-- START OF Input for this task --
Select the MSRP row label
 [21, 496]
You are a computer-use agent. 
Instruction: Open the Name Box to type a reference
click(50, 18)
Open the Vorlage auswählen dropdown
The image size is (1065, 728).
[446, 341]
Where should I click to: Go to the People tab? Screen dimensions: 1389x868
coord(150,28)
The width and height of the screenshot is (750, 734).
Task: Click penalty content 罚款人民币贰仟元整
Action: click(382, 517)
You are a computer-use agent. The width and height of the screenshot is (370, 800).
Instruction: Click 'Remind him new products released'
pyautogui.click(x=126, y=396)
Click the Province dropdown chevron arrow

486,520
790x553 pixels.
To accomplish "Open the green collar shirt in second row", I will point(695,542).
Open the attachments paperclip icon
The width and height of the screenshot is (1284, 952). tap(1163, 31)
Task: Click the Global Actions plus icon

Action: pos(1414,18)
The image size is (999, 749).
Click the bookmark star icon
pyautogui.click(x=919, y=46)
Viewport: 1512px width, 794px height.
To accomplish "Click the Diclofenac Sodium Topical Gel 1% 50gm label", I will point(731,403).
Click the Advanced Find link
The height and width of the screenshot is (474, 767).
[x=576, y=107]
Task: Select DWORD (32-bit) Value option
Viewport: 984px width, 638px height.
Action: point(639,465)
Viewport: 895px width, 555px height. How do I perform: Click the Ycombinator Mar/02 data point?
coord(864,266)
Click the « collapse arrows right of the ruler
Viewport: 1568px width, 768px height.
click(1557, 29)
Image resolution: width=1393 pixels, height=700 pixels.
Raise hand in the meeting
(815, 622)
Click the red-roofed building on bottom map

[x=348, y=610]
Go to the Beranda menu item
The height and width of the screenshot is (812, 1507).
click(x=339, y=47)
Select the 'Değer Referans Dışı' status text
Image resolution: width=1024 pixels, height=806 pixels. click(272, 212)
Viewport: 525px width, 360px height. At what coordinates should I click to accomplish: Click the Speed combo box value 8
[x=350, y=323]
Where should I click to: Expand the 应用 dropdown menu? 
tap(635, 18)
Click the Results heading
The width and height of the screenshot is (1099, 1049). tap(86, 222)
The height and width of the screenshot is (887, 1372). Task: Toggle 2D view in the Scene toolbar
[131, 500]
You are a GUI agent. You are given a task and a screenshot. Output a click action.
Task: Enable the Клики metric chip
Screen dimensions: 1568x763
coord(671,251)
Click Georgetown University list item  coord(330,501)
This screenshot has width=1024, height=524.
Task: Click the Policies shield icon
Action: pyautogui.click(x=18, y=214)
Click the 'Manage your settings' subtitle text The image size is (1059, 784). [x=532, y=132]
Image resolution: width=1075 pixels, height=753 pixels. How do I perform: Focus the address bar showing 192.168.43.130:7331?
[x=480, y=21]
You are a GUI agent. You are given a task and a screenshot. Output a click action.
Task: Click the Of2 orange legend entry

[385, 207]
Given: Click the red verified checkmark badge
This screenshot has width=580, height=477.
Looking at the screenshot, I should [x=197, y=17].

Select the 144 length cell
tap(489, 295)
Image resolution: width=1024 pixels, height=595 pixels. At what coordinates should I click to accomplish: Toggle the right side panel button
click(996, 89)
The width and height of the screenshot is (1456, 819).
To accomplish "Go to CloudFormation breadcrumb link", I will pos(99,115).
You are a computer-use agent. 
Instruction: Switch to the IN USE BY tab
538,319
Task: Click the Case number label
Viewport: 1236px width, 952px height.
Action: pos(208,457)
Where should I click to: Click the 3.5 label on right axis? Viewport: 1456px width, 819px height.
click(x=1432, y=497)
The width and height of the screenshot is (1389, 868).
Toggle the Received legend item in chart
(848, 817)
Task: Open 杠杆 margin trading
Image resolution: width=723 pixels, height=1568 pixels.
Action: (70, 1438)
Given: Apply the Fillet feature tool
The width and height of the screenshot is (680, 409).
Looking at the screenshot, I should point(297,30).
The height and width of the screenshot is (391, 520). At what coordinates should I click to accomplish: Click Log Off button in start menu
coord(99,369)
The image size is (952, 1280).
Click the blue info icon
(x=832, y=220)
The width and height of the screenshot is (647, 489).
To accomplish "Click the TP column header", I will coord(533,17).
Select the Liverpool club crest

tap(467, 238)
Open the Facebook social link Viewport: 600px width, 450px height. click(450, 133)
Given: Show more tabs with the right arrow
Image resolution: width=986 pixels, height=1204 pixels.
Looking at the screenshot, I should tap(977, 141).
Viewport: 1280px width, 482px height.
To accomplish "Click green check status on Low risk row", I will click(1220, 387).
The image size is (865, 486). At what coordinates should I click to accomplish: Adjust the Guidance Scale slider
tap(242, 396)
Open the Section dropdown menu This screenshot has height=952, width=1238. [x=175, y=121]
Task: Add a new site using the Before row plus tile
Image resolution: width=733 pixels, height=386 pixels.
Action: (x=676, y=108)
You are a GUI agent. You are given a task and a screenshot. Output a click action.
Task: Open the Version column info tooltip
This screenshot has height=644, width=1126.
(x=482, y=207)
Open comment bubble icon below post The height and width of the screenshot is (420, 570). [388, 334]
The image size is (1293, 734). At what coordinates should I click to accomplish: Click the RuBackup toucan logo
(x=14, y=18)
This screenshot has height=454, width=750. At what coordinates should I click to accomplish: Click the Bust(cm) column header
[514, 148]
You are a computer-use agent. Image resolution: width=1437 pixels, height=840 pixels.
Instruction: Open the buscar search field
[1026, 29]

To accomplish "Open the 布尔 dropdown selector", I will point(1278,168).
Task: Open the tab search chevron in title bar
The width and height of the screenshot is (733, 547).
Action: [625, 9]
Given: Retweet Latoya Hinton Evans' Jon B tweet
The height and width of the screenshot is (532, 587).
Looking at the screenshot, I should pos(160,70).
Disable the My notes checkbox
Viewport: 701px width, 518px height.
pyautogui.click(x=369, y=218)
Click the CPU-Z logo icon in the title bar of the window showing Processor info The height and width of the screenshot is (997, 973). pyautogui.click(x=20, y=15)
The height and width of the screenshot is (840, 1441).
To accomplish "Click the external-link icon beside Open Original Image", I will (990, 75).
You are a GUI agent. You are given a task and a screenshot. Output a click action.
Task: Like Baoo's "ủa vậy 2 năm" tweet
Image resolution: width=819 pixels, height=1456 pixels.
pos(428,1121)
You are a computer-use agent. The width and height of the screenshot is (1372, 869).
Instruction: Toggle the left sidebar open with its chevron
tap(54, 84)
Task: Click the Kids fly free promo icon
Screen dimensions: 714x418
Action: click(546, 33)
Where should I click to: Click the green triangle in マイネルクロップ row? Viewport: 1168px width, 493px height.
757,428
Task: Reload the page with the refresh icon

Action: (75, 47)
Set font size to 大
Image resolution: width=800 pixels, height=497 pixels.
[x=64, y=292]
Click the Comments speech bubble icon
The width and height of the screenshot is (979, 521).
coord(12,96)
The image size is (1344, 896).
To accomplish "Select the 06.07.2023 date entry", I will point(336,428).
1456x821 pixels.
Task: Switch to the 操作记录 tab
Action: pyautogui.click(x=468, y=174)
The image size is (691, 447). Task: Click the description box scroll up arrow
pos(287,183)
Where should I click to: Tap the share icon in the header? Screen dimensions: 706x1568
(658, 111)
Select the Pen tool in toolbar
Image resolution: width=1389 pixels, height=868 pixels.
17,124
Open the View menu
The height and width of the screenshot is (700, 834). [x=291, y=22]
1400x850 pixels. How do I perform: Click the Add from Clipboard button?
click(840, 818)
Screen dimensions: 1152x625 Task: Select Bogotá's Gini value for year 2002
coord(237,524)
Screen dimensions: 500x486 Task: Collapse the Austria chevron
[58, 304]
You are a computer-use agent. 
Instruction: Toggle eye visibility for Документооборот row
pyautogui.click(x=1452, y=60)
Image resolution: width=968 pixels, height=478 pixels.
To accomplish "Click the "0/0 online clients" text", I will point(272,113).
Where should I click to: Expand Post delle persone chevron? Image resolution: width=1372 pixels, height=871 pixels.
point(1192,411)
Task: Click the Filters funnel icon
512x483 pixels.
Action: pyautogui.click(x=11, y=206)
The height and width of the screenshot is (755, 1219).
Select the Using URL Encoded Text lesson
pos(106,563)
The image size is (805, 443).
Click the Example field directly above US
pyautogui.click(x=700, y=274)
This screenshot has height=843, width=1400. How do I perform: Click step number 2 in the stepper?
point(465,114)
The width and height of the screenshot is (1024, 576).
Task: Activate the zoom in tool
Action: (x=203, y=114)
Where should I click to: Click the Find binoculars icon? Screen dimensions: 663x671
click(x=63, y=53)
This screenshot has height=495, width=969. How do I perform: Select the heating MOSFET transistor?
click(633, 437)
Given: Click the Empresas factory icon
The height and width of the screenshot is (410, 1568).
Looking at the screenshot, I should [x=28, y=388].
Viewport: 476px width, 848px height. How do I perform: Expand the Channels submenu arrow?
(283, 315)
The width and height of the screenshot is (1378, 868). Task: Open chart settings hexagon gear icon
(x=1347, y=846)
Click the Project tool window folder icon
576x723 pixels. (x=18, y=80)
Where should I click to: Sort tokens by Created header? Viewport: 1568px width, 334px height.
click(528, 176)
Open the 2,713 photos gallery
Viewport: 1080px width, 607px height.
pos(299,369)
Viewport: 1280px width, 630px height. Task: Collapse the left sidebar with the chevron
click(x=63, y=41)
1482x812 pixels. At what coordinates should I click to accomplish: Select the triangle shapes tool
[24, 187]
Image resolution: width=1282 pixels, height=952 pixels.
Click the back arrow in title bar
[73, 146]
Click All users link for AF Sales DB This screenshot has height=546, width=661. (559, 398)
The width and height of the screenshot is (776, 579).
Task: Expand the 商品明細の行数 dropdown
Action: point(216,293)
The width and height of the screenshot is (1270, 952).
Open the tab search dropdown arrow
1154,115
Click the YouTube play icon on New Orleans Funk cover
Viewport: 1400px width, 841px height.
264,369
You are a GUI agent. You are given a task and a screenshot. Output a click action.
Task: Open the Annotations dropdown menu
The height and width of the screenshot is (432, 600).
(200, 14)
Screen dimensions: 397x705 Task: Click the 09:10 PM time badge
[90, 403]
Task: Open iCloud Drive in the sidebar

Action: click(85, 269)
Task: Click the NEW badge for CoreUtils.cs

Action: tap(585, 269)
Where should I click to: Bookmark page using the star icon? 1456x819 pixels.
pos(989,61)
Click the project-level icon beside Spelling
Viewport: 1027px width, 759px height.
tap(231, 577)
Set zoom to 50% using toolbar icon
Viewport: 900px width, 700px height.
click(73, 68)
-- END OF Input for this task --
_Instructions to follow:_ Please find every line in the records above that contains the string "info", matching case exactly, and copy each of those lines in full.

_The answer:_
Click the blue info icon
Task: Open the Version column info tooltip
Click the CPU-Z logo icon in the title bar of the window showing Processor info The height and width of the screenshot is (997, 973). pyautogui.click(x=20, y=15)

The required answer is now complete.